Figure 5. In vitro deglycation of DNA and proteins, and genotoxic sensitivity in the absence of yeast DJ-1 orthologs.

(A) Schematic representation of the experimental procedure followed for DNA and protein deglycation reactions. (B, C) Hsp31 paralogs deglycate DNA. 500 µM dNTPs (B) or 150 µM forward and reverse primers (C) were incubated without (UN) or with 2 mM GO for 2 hr, followed by 3 hr incubation with 5 µg Hsp31 paralogs. The samples were examined for deglycation through PCR. (D, E) Yeast DJ-1 members repair glycated proteins. 2 µg of purified protein hSod1 (D) or Lysozyme (E) were treated without (UN) or with 2 mM GO for 2 hr, and the reactions were further incubated for 3 hr with Hsp31 paralogs. Anti-CML antibody was used to determine glycation levels. BSA was used as a negative control in all experiments. 10 kb DNA ladder was used as a marker (M) for DNA gels, and the Ponceau S stain indicates the equal loading of protein samples. (F) Hsp31 paralogs attenuate genetic mutations. Individual genes were PCR amplified, and Sanger sequenced from the isolated genome of strains treated with 15 mM GO. The number of genetic mutations was calculated and plotted on GraphPad prism 5.0 (n=2). (G) Growth phenotypic analysis. Cells grown until the mid-log phase were spotted on plates containing 0.01% MMS or 15 mM GO or 0.01% MMS and 15 mM GO. The plates were incubated at 30 °C and imaged at 36 hr. (H) Western analysis of RNR3 levels. WT and ΔQ grown till the mid-log phase were supplemented with 0.01% MMS, and 15 mM GO in the culture media and further incubated for 3 hr. Subsequently, RNR3 levels were probed using an anti-HA antibody. (I) RAD52 foci formation. Cells were grown until the mid-exponential phase and were treated without (-) or with 0.03% MMS and 15 mM GO for 1 hr. Subsequently, cells were imaged using a confocal microscope (Olympus FV3000). Representative images have a 10 µm scale. All the experiments were performed in three independent biological replicates.

Figure 5—figure supplement 1. GO-associated macromolecular deglycation, mutation frequency profile, and genotoxic damage.
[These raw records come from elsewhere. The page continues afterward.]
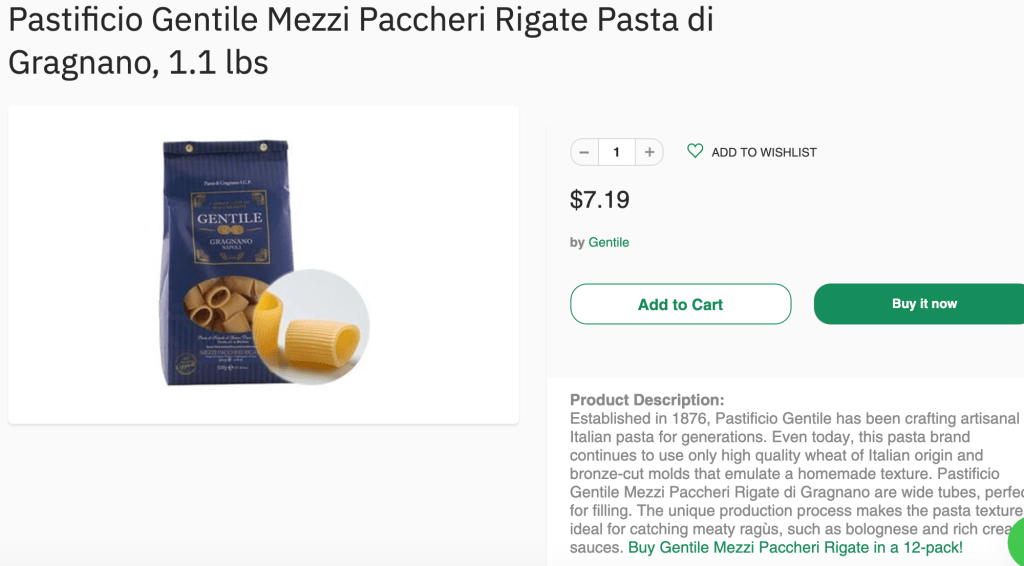The image size is (1024, 566).
Task: Click the heart wishlist icon
Action: tap(695, 151)
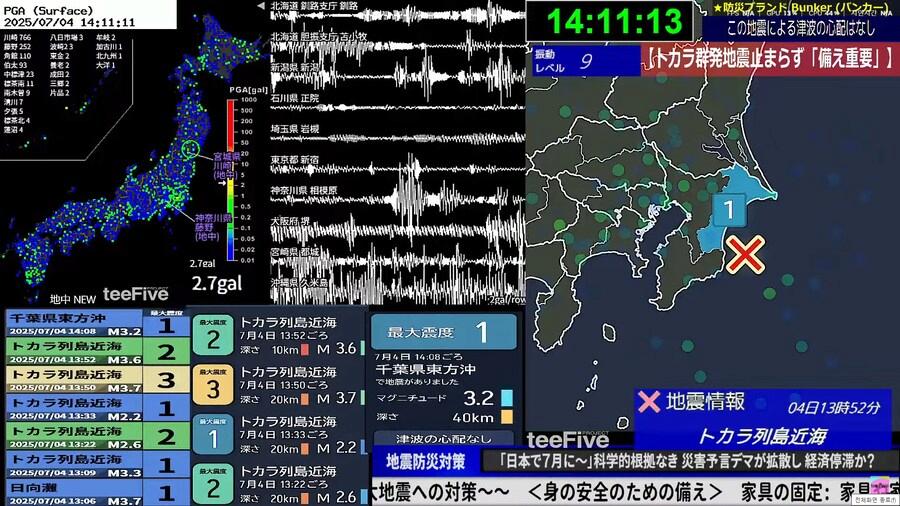This screenshot has height=506, width=900.
Task: Click the pink X icon beside 地震情報
Action: pos(650,402)
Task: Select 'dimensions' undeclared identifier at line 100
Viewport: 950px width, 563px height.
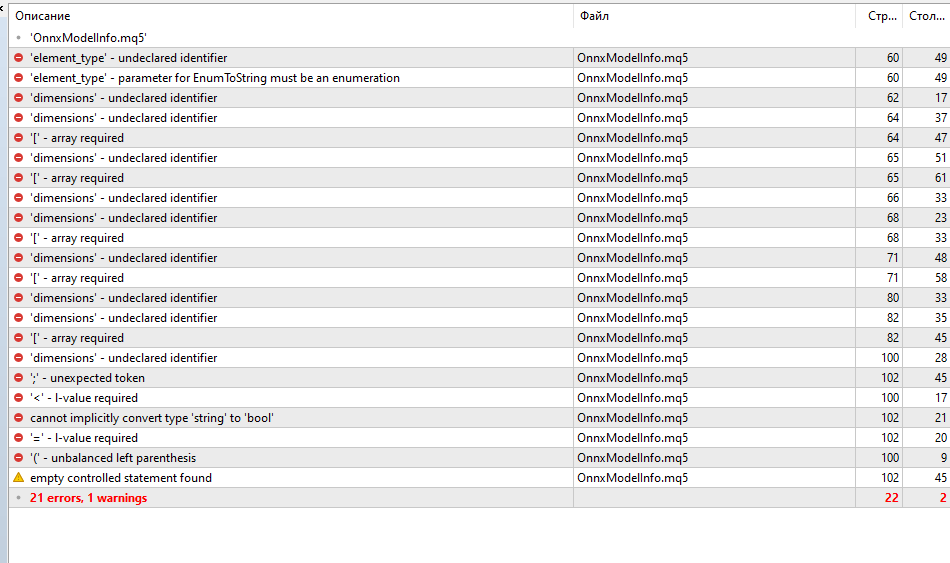Action: click(x=123, y=358)
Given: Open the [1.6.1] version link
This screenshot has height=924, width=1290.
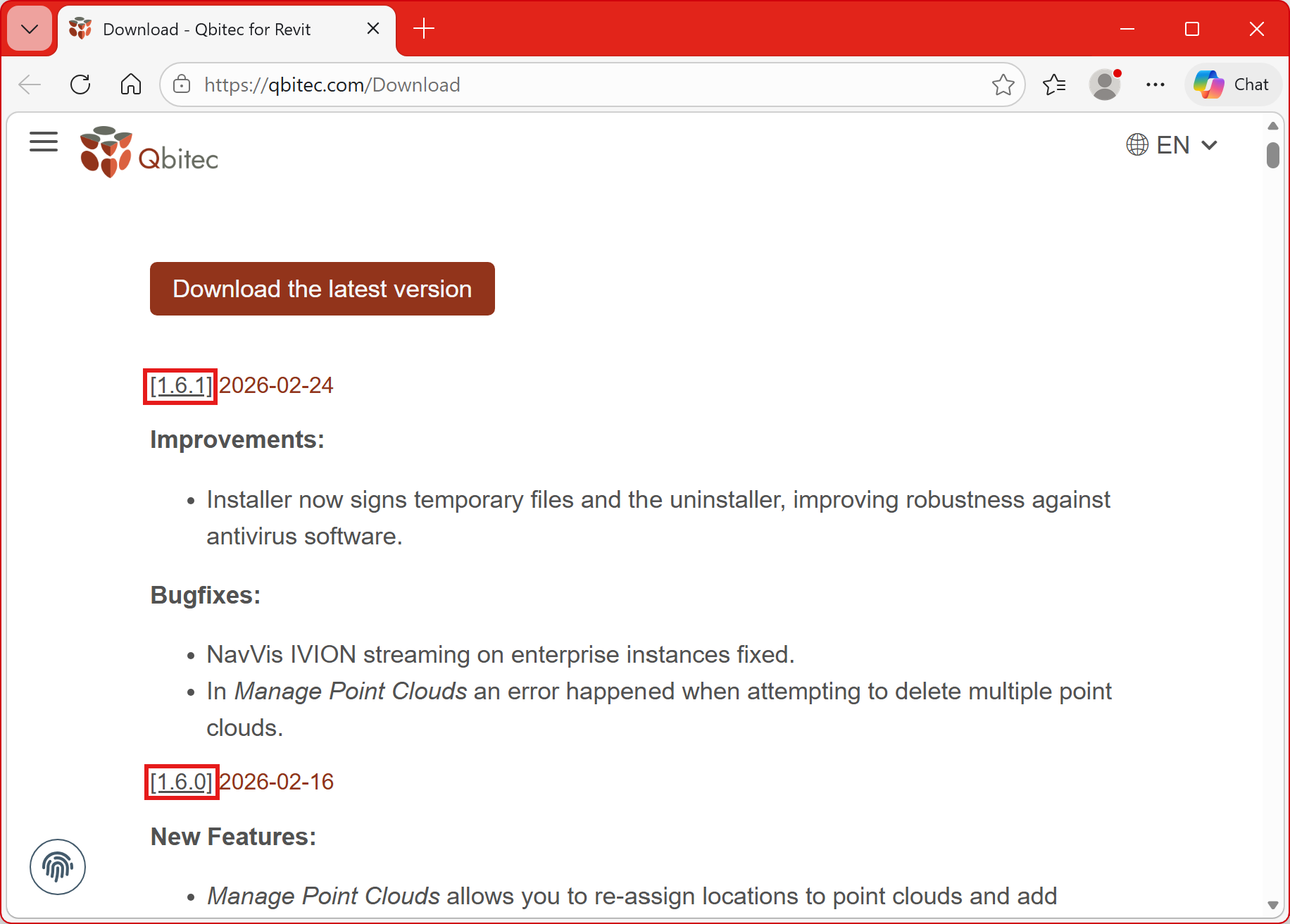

(A, B) Deglycation of DNA by C138A mutants of Hsp31 paralogs. dNTPs (500 µM) and DNA oligonucleotides (150 µM) were incubated for 2 hr in the absence and presence of 2 mM GO, followed by deglycation with Hsp31 paralogs and C138A mutants for 3 hr. (C, D) C138 amino acid residue is crucial for protein deglycase activity. 2 µg glycated hSod1 and Lysozyme were individually supplemented with 5 µg of Hsp31 paralogs (WT), or mutant paralogs (C138A) and subjected to western analysis to determine the glycation status (E) Respective genes were PCR amplified from cells treated with 15 mM GO for 16 hr and Sanger sequenced. The number of genetic mutations from various genes is represented here. (F) Phenotypic analysis under DNA damaging agents. The cells harvested from the mid-log phase were spotted on plates containing 0.01% MMS or 150 mM HU. Plates were incubated at 30 °C and imaged at 36 hr. (G) Quantitation of RAD52 foci formation. Foci of individual strains were quantitated from three independent biological replicates, statically analysed through paired t-test and plotted on Prism GraphPad 5.0.